Alguns mails incluíam críticas de alemães que preferiam que o programa fosse falado em alemão com legendas em árabe. Outros alertam que o Marhaba vai encorajar mais imigrantes a viajarem para a Alemanha. Algumas mensagens continham ameaças de morte.

“Parece haver uma procura tão grande de informação, uma necessidade de diálogo e discussão, que nós decidimos criar uma plataforma para responder a todo este desafio”, disse Schreiber, em declarações à Reuters.

Amor e sexo
O segundo episódio, chamado “A lei alemã e a sharia”, diz aos muçulmanos que nenhuma lei está acima da Constituição alemã. A sharia é o sistema legal do islão, existindo versões mais ou menos rígidas aplicadas em muitos países muçulmanos. “A liberdade religiosa, a liberdade de expressão e a liberdade de reunião são apenas três dos principais direitos assegurados pela lei alemã”, diz Schreiber, com o edifício do Reichstag (Parlamento) por trás de si. Os três direitos fundamentais são particularmente sagrados na Alemanha, uma vez que a História do país está marcada pelos “horrores da ditadura”, continua o apresentador.

A lei fundamental alemã, explica Schreiber, está na base da fundação na nova Alemanha democrática que nasceu das ruínas da II Guerra Mundial. O episódio é filmado nos edifícios do governo, onde o vice-ministro das Finanças, Jens Spahn, membro do partido liderado por Angela Merkel, os Democratas Cristãos, explica o que é a liberdade de expressão na Alemanha. “A liberdade de expressão quer dizer que qualquer pessoa pode dizer aquilo que pensa. A liberdade de imprensa significa que podemos dizer piadas, mesmo sobre religião”, diz Spahn. “Mesmo quando as piadas são sobre o Corão, isso tem que ser tolerado. ”

Sátiras e cartoons publicados em vários estados ocidentais da Alemanha provocaram protesto, alguns violentos, da comunidade muçulmana ao longo dos últimos anos. Cerca de quatro milhões de muçulmanos vivem na Alemanha, sendo quase 5% da população.
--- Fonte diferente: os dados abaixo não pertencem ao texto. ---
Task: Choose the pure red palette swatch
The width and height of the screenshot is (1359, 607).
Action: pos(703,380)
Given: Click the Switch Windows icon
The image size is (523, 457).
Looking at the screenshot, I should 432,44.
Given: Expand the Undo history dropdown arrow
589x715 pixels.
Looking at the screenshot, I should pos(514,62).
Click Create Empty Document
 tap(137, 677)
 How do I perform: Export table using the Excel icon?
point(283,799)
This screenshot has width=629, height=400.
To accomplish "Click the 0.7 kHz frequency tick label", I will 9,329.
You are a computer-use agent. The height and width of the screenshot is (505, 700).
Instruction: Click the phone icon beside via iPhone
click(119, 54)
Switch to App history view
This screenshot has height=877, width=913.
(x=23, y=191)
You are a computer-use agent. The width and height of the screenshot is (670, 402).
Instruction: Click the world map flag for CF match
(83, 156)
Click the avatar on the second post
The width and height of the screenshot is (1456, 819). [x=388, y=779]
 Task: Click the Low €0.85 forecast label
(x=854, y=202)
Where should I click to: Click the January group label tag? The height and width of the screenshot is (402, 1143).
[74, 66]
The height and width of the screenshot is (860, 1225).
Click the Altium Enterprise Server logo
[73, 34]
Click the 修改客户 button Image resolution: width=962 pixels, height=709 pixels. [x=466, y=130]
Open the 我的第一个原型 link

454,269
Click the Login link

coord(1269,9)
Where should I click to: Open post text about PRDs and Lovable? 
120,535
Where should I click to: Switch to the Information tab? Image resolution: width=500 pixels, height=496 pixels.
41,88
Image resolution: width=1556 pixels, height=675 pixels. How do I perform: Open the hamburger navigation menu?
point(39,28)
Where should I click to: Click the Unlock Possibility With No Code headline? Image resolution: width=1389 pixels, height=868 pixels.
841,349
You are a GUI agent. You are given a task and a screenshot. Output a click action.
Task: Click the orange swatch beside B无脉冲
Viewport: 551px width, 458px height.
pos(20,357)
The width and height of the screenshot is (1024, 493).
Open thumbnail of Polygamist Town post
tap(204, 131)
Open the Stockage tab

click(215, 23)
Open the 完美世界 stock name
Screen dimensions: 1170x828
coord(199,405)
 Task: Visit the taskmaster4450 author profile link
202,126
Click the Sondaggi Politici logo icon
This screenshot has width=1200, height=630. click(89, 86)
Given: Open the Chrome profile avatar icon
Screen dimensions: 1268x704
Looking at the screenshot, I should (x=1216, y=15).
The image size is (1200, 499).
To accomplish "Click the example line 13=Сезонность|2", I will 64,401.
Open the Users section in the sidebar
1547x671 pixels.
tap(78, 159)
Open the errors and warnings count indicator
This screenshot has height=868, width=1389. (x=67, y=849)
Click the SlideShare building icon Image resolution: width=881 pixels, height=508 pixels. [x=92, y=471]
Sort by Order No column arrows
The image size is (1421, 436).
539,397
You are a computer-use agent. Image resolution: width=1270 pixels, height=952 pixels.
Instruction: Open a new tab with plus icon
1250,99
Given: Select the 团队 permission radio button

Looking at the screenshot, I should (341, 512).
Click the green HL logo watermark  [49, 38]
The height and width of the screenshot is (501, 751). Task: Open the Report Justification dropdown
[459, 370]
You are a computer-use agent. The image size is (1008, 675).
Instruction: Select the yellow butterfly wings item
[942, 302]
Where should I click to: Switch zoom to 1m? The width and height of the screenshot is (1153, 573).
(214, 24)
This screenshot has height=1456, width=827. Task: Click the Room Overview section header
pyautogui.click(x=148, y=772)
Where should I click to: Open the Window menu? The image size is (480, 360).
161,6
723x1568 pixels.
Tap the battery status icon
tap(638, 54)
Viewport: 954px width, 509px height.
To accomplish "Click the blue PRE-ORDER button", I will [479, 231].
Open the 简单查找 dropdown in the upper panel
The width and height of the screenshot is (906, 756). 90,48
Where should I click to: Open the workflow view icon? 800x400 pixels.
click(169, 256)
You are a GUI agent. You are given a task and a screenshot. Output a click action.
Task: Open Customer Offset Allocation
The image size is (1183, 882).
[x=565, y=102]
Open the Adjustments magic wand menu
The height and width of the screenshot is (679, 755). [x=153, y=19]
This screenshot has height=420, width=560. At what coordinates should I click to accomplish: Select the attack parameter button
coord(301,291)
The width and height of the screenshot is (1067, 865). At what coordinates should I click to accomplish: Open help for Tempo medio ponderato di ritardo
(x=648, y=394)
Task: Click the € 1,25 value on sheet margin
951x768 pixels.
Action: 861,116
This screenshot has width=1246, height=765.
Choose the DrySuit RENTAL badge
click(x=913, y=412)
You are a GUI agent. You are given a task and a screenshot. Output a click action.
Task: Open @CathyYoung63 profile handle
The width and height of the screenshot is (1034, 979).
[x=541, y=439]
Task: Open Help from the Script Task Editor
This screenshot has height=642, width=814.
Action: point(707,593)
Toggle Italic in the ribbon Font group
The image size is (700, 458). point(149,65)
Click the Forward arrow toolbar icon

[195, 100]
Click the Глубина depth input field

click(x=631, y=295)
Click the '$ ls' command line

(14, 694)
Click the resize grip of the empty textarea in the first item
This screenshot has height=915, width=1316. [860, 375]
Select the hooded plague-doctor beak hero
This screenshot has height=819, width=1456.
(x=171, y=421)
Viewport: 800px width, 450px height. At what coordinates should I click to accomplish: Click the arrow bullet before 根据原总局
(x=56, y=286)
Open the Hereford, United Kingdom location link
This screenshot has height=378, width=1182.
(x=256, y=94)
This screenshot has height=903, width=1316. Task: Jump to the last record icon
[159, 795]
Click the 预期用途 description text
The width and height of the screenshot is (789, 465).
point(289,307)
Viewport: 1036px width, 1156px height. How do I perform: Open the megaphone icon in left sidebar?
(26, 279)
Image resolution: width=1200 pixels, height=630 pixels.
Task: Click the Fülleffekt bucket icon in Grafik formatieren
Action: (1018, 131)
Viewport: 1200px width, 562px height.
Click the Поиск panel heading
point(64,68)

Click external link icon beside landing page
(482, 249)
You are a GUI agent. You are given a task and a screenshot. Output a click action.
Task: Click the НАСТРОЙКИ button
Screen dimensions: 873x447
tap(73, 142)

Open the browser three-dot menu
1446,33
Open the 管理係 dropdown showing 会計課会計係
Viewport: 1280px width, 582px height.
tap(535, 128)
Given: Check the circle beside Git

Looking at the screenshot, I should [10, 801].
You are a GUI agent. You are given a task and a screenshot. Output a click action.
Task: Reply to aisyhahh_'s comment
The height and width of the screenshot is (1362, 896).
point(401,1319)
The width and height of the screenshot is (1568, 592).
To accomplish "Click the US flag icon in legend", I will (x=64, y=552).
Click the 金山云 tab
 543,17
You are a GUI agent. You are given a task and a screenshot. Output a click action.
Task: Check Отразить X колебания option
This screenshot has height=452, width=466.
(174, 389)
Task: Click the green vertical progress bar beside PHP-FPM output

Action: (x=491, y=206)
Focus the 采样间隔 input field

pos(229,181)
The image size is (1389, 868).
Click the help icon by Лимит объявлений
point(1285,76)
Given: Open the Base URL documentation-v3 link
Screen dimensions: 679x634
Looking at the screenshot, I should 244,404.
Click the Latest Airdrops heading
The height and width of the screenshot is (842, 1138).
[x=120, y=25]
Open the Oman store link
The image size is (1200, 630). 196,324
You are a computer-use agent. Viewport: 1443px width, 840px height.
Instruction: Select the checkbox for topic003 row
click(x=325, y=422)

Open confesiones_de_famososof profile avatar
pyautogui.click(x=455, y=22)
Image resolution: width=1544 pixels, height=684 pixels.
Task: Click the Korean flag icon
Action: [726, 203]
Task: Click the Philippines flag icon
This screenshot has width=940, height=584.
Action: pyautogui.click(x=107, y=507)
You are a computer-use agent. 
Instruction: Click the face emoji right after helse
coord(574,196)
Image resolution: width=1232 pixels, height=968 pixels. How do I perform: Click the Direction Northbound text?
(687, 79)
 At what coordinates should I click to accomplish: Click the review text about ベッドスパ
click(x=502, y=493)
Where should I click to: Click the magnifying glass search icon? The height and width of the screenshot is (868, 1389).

Três milhões são turcos que chegaram nos anos 1960 e 1970 integrados num programa de recrutamento de “trabalhadores convidados” com baixas qualificações e que tiveram inúmeras dificuldades no processo de integração.

O Marhaba também tem um episódio chamado “Amor e sexo” que diz aos refugiados que a “autodeterminação sexual” é também um direito sagrado na Alemanha, onde as mulheres podem ter sexo antes do casamento sem enfrentarem consequências por parte dos homens da família.

“Para alguns imigrantes de primeira geração isto pode constituir um problema porque muitos carregam consigo os preceitos ideológicos do islão desde a infância”, explica a egípcia Hebatallah Ismail, em conversa com Schreiber à porta da catedral de Colónia. Ele acrescenta que a segunda geração de migrantes muçulmanos na Alemanha tende a discordar da visão dos pais sobre a sexualidade, o que explica que “de tempos a tempos se ouça falar de crimes de honra na Alemanha”.